Task item ▸ Your output should be the complete listing, repeated exactly.

%%

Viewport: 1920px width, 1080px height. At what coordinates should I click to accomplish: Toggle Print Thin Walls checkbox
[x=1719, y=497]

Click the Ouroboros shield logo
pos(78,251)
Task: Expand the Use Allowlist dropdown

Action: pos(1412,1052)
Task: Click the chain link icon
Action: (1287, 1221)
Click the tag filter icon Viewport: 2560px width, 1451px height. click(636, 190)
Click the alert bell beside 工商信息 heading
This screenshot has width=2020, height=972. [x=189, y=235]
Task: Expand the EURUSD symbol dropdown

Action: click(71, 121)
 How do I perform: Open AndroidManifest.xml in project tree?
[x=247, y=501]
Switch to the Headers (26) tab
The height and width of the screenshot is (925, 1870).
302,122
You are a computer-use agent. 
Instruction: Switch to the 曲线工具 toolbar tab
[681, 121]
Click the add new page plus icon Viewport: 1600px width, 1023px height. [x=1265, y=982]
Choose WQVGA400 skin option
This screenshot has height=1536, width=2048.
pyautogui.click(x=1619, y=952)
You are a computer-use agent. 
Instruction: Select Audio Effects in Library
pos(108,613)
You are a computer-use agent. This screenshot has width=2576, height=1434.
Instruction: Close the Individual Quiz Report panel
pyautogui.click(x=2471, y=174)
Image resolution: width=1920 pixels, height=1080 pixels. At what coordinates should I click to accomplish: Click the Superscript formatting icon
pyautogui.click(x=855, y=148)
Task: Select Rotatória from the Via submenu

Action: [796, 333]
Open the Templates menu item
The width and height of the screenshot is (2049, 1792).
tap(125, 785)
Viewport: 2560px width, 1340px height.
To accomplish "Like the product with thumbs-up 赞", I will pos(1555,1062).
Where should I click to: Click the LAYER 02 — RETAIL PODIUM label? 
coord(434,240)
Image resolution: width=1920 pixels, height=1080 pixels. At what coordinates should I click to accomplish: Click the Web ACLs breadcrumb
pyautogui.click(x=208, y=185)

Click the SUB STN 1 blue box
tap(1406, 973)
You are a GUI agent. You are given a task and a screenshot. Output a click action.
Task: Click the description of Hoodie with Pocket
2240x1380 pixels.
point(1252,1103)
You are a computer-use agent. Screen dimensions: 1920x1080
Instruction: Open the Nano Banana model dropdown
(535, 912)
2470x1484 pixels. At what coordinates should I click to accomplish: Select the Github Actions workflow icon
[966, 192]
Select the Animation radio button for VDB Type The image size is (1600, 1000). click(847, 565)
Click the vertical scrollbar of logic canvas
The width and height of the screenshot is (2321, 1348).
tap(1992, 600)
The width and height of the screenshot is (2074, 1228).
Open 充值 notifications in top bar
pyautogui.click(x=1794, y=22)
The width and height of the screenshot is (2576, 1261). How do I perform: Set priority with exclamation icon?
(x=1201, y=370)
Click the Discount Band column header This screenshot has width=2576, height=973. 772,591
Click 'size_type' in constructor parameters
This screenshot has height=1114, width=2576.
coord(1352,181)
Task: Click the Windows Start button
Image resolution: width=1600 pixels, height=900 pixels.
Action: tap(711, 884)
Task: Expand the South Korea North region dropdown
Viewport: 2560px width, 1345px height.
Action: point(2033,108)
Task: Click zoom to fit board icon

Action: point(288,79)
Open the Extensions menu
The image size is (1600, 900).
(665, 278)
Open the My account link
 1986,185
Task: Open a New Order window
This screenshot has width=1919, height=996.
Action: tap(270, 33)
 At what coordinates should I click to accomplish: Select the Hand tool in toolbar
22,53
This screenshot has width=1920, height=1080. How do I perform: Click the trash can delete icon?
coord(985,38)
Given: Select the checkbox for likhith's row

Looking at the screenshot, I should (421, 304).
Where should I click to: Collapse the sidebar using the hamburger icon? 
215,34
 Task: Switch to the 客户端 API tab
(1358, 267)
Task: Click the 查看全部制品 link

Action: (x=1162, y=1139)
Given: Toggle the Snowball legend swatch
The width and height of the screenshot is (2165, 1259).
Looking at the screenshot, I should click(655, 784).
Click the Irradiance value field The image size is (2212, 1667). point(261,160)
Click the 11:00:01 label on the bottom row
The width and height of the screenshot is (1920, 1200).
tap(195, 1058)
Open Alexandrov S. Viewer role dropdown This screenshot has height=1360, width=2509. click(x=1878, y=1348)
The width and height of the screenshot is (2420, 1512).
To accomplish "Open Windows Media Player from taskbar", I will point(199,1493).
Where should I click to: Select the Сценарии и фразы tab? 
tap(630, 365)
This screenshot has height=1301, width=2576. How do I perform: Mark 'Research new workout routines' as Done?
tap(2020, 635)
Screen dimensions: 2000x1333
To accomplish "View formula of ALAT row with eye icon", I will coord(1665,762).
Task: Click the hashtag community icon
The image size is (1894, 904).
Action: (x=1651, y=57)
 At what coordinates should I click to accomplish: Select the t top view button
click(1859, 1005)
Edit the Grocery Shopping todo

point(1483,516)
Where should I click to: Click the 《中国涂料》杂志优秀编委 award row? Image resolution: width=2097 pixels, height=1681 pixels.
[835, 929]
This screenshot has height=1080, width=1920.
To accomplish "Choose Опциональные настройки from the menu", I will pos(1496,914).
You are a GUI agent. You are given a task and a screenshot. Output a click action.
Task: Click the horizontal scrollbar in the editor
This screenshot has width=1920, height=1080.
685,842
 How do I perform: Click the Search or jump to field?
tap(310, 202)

%%

Response ▸
Viewport: 1920px width, 1080px height. At what coordinates should I click to accomplish: Toggle Print Thin Walls checkbox
[x=1719, y=497]

Click the Ouroboros shield logo
pos(78,251)
Task: Expand the Use Allowlist dropdown

Action: pos(1412,1052)
Task: Click the chain link icon
Action: (1287, 1221)
Click the tag filter icon Viewport: 2560px width, 1451px height. click(636, 190)
Click the alert bell beside 工商信息 heading
This screenshot has width=2020, height=972. [x=189, y=235]
Task: Expand the EURUSD symbol dropdown

Action: click(71, 121)
 How do I perform: Open AndroidManifest.xml in project tree?
[x=247, y=501]
Switch to the Headers (26) tab
The height and width of the screenshot is (925, 1870).
302,122
You are a computer-use agent. 
Instruction: Switch to the 曲线工具 toolbar tab
[681, 121]
Click the add new page plus icon Viewport: 1600px width, 1023px height. [x=1265, y=982]
Choose WQVGA400 skin option
This screenshot has height=1536, width=2048.
pyautogui.click(x=1619, y=952)
You are a computer-use agent. 
Instruction: Select Audio Effects in Library
pos(108,613)
You are a computer-use agent. This screenshot has width=2576, height=1434.
Instruction: Close the Individual Quiz Report panel
pyautogui.click(x=2471, y=174)
Image resolution: width=1920 pixels, height=1080 pixels. At what coordinates should I click to accomplish: Click the Superscript formatting icon
pyautogui.click(x=855, y=148)
Task: Select Rotatória from the Via submenu

Action: [796, 333]
Open the Templates menu item
The width and height of the screenshot is (2049, 1792).
tap(125, 785)
Viewport: 2560px width, 1340px height.
To accomplish "Like the product with thumbs-up 赞", I will pos(1555,1062).
Where should I click to: Click the LAYER 02 — RETAIL PODIUM label? 
coord(434,240)
Image resolution: width=1920 pixels, height=1080 pixels. At what coordinates should I click to accomplish: Click the Web ACLs breadcrumb
pyautogui.click(x=208, y=185)

Click the SUB STN 1 blue box
tap(1406, 973)
You are a GUI agent. You are given a task and a screenshot. Output a click action.
Task: Click the description of Hoodie with Pocket
2240x1380 pixels.
point(1252,1103)
You are a computer-use agent. Screen dimensions: 1920x1080
Instruction: Open the Nano Banana model dropdown
(535, 912)
2470x1484 pixels. At what coordinates should I click to accomplish: Select the Github Actions workflow icon
[966, 192]
Select the Animation radio button for VDB Type The image size is (1600, 1000). click(847, 565)
Click the vertical scrollbar of logic canvas
The width and height of the screenshot is (2321, 1348).
tap(1992, 600)
The width and height of the screenshot is (2074, 1228).
Open 充值 notifications in top bar
pyautogui.click(x=1794, y=22)
The width and height of the screenshot is (2576, 1261). How do I perform: Set priority with exclamation icon?
(x=1201, y=370)
Click the Discount Band column header This screenshot has width=2576, height=973. 772,591
Click 'size_type' in constructor parameters
This screenshot has height=1114, width=2576.
coord(1352,181)
Task: Click the Windows Start button
Image resolution: width=1600 pixels, height=900 pixels.
Action: tap(711, 884)
Task: Expand the South Korea North region dropdown
Viewport: 2560px width, 1345px height.
Action: point(2033,108)
Task: Click zoom to fit board icon

Action: point(288,79)
Open the Extensions menu
The image size is (1600, 900).
(665, 278)
Open the My account link
 1986,185
Task: Open a New Order window
This screenshot has width=1919, height=996.
Action: tap(270, 33)
 At what coordinates should I click to accomplish: Select the Hand tool in toolbar
22,53
This screenshot has width=1920, height=1080. How do I perform: Click the trash can delete icon?
coord(985,38)
Given: Select the checkbox for likhith's row

Looking at the screenshot, I should (421, 304).
Where should I click to: Collapse the sidebar using the hamburger icon? 
215,34
 Task: Switch to the 客户端 API tab
(1358, 267)
Task: Click the 查看全部制品 link

Action: (x=1162, y=1139)
Given: Toggle the Snowball legend swatch
The width and height of the screenshot is (2165, 1259).
Looking at the screenshot, I should click(655, 784).
Click the Irradiance value field The image size is (2212, 1667). point(261,160)
Click the 11:00:01 label on the bottom row
The width and height of the screenshot is (1920, 1200).
tap(195, 1058)
Open Alexandrov S. Viewer role dropdown This screenshot has height=1360, width=2509. click(x=1878, y=1348)
The width and height of the screenshot is (2420, 1512).
To accomplish "Open Windows Media Player from taskbar", I will point(199,1493).
Where should I click to: Select the Сценарии и фразы tab? 
tap(630, 365)
This screenshot has height=1301, width=2576. How do I perform: Mark 'Research new workout routines' as Done?
tap(2020, 635)
Screen dimensions: 2000x1333
To accomplish "View formula of ALAT row with eye icon", I will coord(1665,762).
Task: Click the hashtag community icon
The image size is (1894, 904).
Action: (x=1651, y=57)
 At what coordinates should I click to accomplish: Select the t top view button
click(1859, 1005)
Edit the Grocery Shopping todo

point(1483,516)
Where should I click to: Click the 《中国涂料》杂志优秀编委 award row? Image resolution: width=2097 pixels, height=1681 pixels.
[835, 929]
This screenshot has height=1080, width=1920.
To accomplish "Choose Опциональные настройки from the menu", I will pos(1496,914).
You are a GUI agent. You are given a task and a screenshot. Output a click action.
Task: Click the horizontal scrollbar in the editor
This screenshot has width=1920, height=1080.
685,842
 How do I perform: Click the Search or jump to field?
tap(310, 202)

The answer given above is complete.